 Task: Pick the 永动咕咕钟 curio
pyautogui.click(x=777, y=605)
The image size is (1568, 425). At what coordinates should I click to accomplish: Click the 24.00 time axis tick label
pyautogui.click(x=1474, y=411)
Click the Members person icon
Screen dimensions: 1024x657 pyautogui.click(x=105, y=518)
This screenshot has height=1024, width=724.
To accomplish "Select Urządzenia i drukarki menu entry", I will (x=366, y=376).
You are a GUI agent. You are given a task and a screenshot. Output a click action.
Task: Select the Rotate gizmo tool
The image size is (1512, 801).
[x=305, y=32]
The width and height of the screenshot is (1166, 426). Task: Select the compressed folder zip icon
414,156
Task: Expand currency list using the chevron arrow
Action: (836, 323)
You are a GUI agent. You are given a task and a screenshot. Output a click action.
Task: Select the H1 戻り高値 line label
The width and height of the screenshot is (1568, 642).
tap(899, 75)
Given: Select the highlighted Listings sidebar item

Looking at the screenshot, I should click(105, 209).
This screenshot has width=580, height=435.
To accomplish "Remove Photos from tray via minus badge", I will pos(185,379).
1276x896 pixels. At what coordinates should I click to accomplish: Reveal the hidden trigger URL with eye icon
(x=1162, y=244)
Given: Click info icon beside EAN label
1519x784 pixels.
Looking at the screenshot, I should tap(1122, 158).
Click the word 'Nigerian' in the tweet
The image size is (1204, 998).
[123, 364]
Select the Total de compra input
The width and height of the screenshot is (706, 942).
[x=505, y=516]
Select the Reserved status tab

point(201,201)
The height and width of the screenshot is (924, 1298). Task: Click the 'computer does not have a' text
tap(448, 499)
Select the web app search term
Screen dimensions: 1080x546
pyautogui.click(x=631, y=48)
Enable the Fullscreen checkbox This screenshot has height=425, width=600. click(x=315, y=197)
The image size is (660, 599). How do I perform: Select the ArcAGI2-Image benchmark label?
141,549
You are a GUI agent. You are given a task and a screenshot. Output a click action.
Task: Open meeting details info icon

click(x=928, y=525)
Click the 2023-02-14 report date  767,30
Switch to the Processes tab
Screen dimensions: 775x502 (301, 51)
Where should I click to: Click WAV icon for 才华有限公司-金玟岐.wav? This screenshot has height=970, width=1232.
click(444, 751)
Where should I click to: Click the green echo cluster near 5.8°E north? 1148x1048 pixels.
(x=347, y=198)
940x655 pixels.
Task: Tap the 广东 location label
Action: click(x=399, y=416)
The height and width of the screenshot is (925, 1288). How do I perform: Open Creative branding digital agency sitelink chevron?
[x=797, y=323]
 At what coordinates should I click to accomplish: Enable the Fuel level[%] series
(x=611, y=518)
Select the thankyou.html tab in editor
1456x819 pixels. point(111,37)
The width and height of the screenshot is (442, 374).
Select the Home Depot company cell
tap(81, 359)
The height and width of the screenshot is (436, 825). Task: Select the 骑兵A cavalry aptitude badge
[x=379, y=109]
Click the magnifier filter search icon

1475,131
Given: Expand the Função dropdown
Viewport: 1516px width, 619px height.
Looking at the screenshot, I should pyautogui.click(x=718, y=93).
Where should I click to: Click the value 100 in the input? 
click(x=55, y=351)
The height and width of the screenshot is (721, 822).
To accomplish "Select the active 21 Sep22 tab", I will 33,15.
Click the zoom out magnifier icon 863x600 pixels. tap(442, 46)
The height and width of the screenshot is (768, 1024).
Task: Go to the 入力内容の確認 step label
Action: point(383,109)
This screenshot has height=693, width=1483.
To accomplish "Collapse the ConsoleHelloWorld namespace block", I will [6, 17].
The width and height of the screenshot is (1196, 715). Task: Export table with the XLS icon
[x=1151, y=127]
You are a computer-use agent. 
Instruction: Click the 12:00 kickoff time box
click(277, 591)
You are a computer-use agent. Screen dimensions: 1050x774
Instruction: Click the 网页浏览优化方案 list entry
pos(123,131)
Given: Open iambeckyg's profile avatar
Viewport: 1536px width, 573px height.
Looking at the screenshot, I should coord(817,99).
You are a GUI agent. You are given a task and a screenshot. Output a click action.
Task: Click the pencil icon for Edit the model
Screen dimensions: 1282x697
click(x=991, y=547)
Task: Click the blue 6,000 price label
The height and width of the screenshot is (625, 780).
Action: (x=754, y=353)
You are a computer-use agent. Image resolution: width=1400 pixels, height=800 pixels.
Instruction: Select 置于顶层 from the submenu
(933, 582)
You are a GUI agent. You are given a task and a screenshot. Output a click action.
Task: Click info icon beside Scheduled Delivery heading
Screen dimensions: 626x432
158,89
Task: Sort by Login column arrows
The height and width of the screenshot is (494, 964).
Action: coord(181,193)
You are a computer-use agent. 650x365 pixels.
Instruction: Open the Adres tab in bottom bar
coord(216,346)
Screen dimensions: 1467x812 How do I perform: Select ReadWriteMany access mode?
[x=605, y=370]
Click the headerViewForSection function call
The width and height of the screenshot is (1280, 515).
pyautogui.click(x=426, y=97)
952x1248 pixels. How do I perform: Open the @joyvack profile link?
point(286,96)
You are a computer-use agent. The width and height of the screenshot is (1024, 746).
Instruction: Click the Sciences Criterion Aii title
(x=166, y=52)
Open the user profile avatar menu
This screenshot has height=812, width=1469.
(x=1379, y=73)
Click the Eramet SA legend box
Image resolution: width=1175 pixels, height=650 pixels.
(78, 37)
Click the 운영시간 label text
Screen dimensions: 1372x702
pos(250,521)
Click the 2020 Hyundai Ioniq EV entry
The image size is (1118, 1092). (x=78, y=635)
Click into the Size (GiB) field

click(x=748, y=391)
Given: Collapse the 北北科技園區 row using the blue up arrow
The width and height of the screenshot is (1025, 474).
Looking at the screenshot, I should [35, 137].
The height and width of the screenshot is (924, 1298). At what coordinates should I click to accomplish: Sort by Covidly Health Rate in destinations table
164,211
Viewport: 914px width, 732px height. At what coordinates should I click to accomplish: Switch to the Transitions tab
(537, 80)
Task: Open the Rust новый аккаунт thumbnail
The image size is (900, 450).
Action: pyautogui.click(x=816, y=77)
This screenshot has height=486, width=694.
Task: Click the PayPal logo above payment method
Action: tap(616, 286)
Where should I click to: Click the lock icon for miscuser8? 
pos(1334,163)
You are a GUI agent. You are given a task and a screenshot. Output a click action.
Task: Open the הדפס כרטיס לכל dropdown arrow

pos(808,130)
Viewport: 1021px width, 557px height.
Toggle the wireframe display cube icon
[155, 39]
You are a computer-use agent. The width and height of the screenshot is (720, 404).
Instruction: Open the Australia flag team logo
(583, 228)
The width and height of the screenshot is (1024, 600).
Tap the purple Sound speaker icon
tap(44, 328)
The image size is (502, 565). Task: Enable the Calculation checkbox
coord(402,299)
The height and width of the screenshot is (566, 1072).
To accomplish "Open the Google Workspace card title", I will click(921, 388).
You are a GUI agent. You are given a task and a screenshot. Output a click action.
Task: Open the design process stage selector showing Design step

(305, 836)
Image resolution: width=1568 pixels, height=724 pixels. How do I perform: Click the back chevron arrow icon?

What needs to be done
Return each entry from the material above exactly as it appears.

Answer
 Task: Pick the 永动咕咕钟 curio
pyautogui.click(x=777, y=605)
The image size is (1568, 425). At what coordinates should I click to accomplish: Click the 24.00 time axis tick label
pyautogui.click(x=1474, y=411)
Click the Members person icon
Screen dimensions: 1024x657 pyautogui.click(x=105, y=518)
This screenshot has height=1024, width=724.
To accomplish "Select Urządzenia i drukarki menu entry", I will (x=366, y=376).
You are a GUI agent. You are given a task and a screenshot. Output a click action.
Task: Select the Rotate gizmo tool
The image size is (1512, 801).
[x=305, y=32]
The width and height of the screenshot is (1166, 426). Task: Select the compressed folder zip icon
414,156
Task: Expand currency list using the chevron arrow
Action: (836, 323)
You are a GUI agent. You are given a task and a screenshot. Output a click action.
Task: Select the H1 戻り高値 line label
The width and height of the screenshot is (1568, 642).
tap(899, 75)
Given: Select the highlighted Listings sidebar item

Looking at the screenshot, I should click(105, 209).
This screenshot has width=580, height=435.
To accomplish "Remove Photos from tray via minus badge", I will pos(185,379).
1276x896 pixels. At what coordinates should I click to accomplish: Reveal the hidden trigger URL with eye icon
(x=1162, y=244)
Given: Click info icon beside EAN label
1519x784 pixels.
Looking at the screenshot, I should tap(1122, 158).
Click the word 'Nigerian' in the tweet
The image size is (1204, 998).
[123, 364]
Select the Total de compra input
The width and height of the screenshot is (706, 942).
[x=505, y=516]
Select the Reserved status tab

point(201,201)
The height and width of the screenshot is (924, 1298). Task: Click the 'computer does not have a' text
tap(448, 499)
Select the web app search term
Screen dimensions: 1080x546
pyautogui.click(x=631, y=48)
Enable the Fullscreen checkbox This screenshot has height=425, width=600. click(x=315, y=197)
The image size is (660, 599). How do I perform: Select the ArcAGI2-Image benchmark label?
141,549
You are a GUI agent. You are given a task and a screenshot. Output a click action.
Task: Open meeting details info icon

click(x=928, y=525)
Click the 2023-02-14 report date  767,30
Switch to the Processes tab
Screen dimensions: 775x502 (301, 51)
Where should I click to: Click WAV icon for 才华有限公司-金玟岐.wav? This screenshot has height=970, width=1232.
click(444, 751)
Where should I click to: Click the green echo cluster near 5.8°E north? 1148x1048 pixels.
(x=347, y=198)
940x655 pixels.
Task: Tap the 广东 location label
Action: click(x=399, y=416)
The height and width of the screenshot is (925, 1288). How do I perform: Open Creative branding digital agency sitelink chevron?
[x=797, y=323]
 At what coordinates should I click to accomplish: Enable the Fuel level[%] series
(x=611, y=518)
Select the thankyou.html tab in editor
1456x819 pixels. point(111,37)
The width and height of the screenshot is (442, 374).
Select the Home Depot company cell
tap(81, 359)
The height and width of the screenshot is (436, 825). Task: Select the 骑兵A cavalry aptitude badge
[x=379, y=109]
Click the magnifier filter search icon

1475,131
Given: Expand the Função dropdown
Viewport: 1516px width, 619px height.
Looking at the screenshot, I should pyautogui.click(x=718, y=93).
Where should I click to: Click the value 100 in the input? 
click(x=55, y=351)
The height and width of the screenshot is (721, 822).
To accomplish "Select the active 21 Sep22 tab", I will 33,15.
Click the zoom out magnifier icon 863x600 pixels. tap(442, 46)
The height and width of the screenshot is (768, 1024).
Task: Go to the 入力内容の確認 step label
Action: point(383,109)
This screenshot has height=693, width=1483.
To accomplish "Collapse the ConsoleHelloWorld namespace block", I will [6, 17].
The width and height of the screenshot is (1196, 715). Task: Export table with the XLS icon
[x=1151, y=127]
You are a computer-use agent. 
Instruction: Click the 12:00 kickoff time box
click(277, 591)
You are a computer-use agent. Screen dimensions: 1050x774
Instruction: Click the 网页浏览优化方案 list entry
pos(123,131)
Given: Open iambeckyg's profile avatar
Viewport: 1536px width, 573px height.
Looking at the screenshot, I should coord(817,99).
You are a GUI agent. You are given a task and a screenshot. Output a click action.
Task: Click the pencil icon for Edit the model
Screen dimensions: 1282x697
click(x=991, y=547)
Task: Click the blue 6,000 price label
The height and width of the screenshot is (625, 780).
Action: (x=754, y=353)
You are a computer-use agent. Image resolution: width=1400 pixels, height=800 pixels.
Instruction: Select 置于顶层 from the submenu
(933, 582)
You are a GUI agent. You are given a task and a screenshot. Output a click action.
Task: Click info icon beside Scheduled Delivery heading
Screen dimensions: 626x432
158,89
Task: Sort by Login column arrows
The height and width of the screenshot is (494, 964).
Action: coord(181,193)
You are a computer-use agent. 650x365 pixels.
Instruction: Open the Adres tab in bottom bar
coord(216,346)
Screen dimensions: 1467x812 How do I perform: Select ReadWriteMany access mode?
[x=605, y=370]
Click the headerViewForSection function call
The width and height of the screenshot is (1280, 515).
pyautogui.click(x=426, y=97)
952x1248 pixels. How do I perform: Open the @joyvack profile link?
point(286,96)
You are a computer-use agent. The width and height of the screenshot is (1024, 746).
Instruction: Click the Sciences Criterion Aii title
(x=166, y=52)
Open the user profile avatar menu
This screenshot has height=812, width=1469.
(x=1379, y=73)
Click the Eramet SA legend box
Image resolution: width=1175 pixels, height=650 pixels.
(78, 37)
Click the 운영시간 label text
Screen dimensions: 1372x702
pos(250,521)
Click the 2020 Hyundai Ioniq EV entry
The image size is (1118, 1092). (x=78, y=635)
Click into the Size (GiB) field

click(x=748, y=391)
Given: Collapse the 北北科技園區 row using the blue up arrow
The width and height of the screenshot is (1025, 474).
Looking at the screenshot, I should [35, 137].
The height and width of the screenshot is (924, 1298). At what coordinates should I click to accomplish: Sort by Covidly Health Rate in destinations table
164,211
Viewport: 914px width, 732px height. At what coordinates should I click to accomplish: Switch to the Transitions tab
(537, 80)
Task: Open the Rust новый аккаунт thumbnail
The image size is (900, 450).
Action: pyautogui.click(x=816, y=77)
This screenshot has height=486, width=694.
Task: Click the PayPal logo above payment method
Action: tap(616, 286)
Where should I click to: Click the lock icon for miscuser8? 
pos(1334,163)
You are a GUI agent. You are given a task and a screenshot. Output a click action.
Task: Open the הדפס כרטיס לכל dropdown arrow

pos(808,130)
Viewport: 1021px width, 557px height.
Toggle the wireframe display cube icon
[155, 39]
You are a computer-use agent. The width and height of the screenshot is (720, 404).
Instruction: Open the Australia flag team logo
(583, 228)
The width and height of the screenshot is (1024, 600).
Tap the purple Sound speaker icon
tap(44, 328)
The image size is (502, 565). Task: Enable the Calculation checkbox
coord(402,299)
The height and width of the screenshot is (566, 1072).
To accomplish "Open the Google Workspace card title", I will click(921, 388).
You are a GUI agent. You are given a task and a screenshot. Output a click action.
Task: Open the design process stage selector showing Design step

(305, 836)
Image resolution: width=1568 pixels, height=724 pixels. How do I perform: Click the back chevron arrow icon?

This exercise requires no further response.